» **Selected passage**
The hypothetical example depicted in Fig. 1A serves to illustrate the approach. In this example, two firms are used to construct a network among four world cities. The firm location matrix indicates that Firm A operates offices in New York, London, and Paris, but not in Tokyo. Similarly, Firm B operates offices in London, Paris, and Tokyo, but not in New York. The city network matrix is obtained by applying equation (1) to each cell in F individually or by applying equation (2) to F as a whole. A “1” appears in London's row and New York's column, indicating that these two cities are linked in the network, in this case because they both contain offices of Firm A. A “0” appears in Tokyo's row and New York's column, indicating that these two cities are not linked in the network because they do not contain offices for any of the same firms. A “2” appears in London's row and Paris's column, indicating that these two cities are strongly linked in the network, in this case because they both host offices of Firms A and B.

Figure 1.

Illustrations of interlocking world city networks. (a) Constructing an interlocking world city network. (b) Measuring a ring-structured network using the interlocking approach. (c) Measuring a star-structured network using the interlocking approach.

Currently, most network analyses require that linkages be coded as simply present or absent (i.e., binary) rather than as stronger or weaker (i.e., valued). Throughout this article, I make no assumptions about how strong a linkage must be to “count” and therefore simply consider linkages of any strength as present.3 The city network matrix can be represented in the form of a sociogram, as shown in Fig. 1A, to depict graphically the structure of the world city network. Although a wide range of techniques exists that may be employed to analyze a city network at this stage, this article does not address how a city network may be analyzed once it has been constructed; rather, it addresses the implications of using the interlocking approach to construct a network.

» **Task requirements**
1) Name every city that the passage on interlocking world city networks places in its hypothetical example.
2) Resume the passage on interlocking world city networks, picking up right after its final sentence.
The data that come next have nothing to do with the passage on world city networks.

» **Recorded information**

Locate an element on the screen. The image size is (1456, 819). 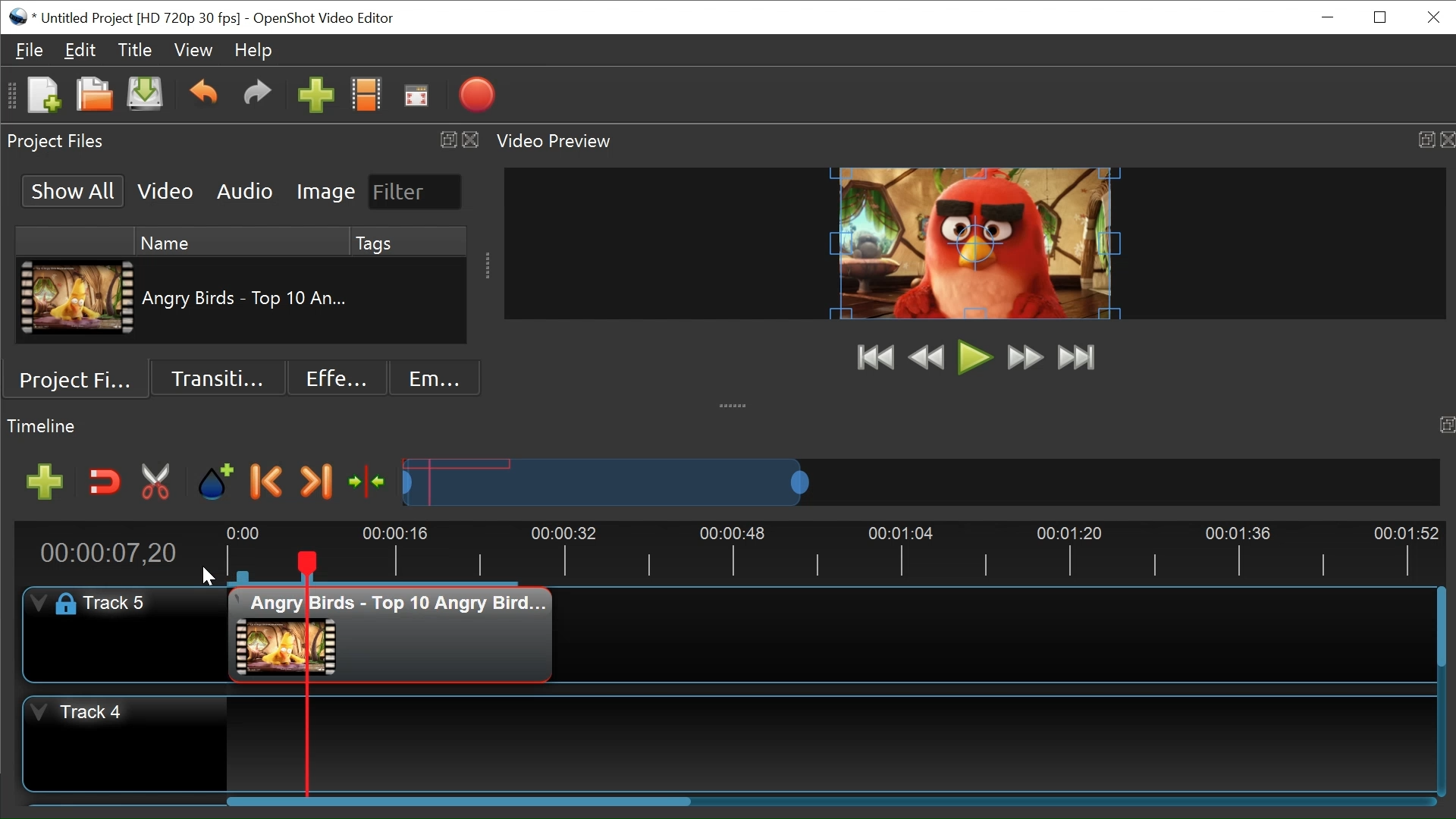
Track Header is located at coordinates (122, 632).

» **Task results**
1) New York, London, Paris, Tokyo

2)
Structural determinism

As a conceptualization, Taylor's (2001) interlocking specification of the world city network importantly calls attention to the critical role of firms as the key economic and social actors in linking cities in a network. However, as a methodology, an important question remains: is Taylor's interlocking specification of the world city network valid? For a measurement methodology to be useful, it must be valid; that is, it must be able to measure the real-world phenomenon it is intended to measure. Thus, the interlocking approach is a useful methodology only if it can produce a network that is a faithful representation of the actual but unobserved world city network it is intended to measure, within the limits of measurement and sampling error. In this section, I demonstrate that although the interlocking approach can do so in principle, it often lacks validity in practice because the features of the world city networks it produces are structurally predetermined by features of the firm location data.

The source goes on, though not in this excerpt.